Thursday, July 17, 2014: 11:45 AM
Room: 419
Distributed Paper
Renata SEMENZA , Department of Social and Political Science, University of Milan, Milan, Italy
Facing Inequalities: Internal-External Labour Market Interplay

 From the theoretical perspective the paper aims to revisit the traditional theory of labour market segmentation and its key model based on insiders-outsiders divide. The development of a new paradigm supported by original empirical evidence of an increased interdependency and competition between external and internal labour markets is proposed.

More than forty years later we reconsider the relevance of Internal labour market theory (Doeringer, Piore 1971) from a contemporary perspective. The strategic use of core-periphery has shifted towards market-mediated employment relationships and affects indifferently high and low-skilled sectors.

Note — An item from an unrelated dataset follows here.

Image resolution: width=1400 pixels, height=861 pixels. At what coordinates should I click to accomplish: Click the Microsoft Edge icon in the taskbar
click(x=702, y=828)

This issue is part of the wider socio-economic debate on inequality associated to labour and ranking and sorting process in labour markets (Granovetter, Tilly 1988).

Many European countries have undertaken reforms in order to increase flexibility. From this perspective the framing refined by Varieties of Capitalism (VoC) literature has been evolving, as companies situated in different countries -facing the global competition-  seem to be adopting similar employment practices.

Recent studies (Herrmann 2008) showed the ways by which firms can compete circumvent pragmatically their own rigidities though functional equivalent practices, by using nonstandard contracts or importing the required skills from international labour markets. Firms seem to be doing what their institutional contexts do not encourage.

We consider new forms of division and distribution of labour between firm-based and market-based labour force and their social implications, from the key point that skills and competences are crucial factors of productivity and competitiveness.

Following Streeck’s contemporary Durkheimian interpretation that “economic efficiency is to an extent conditional on the effective enforcement of social constraints” (Streeck 1997) we aim to better understand if there is a sort of collective awareness of the reduced social value of work or if, in alternative, companies are implementing new and still unclear  cost-effectiveness strategies.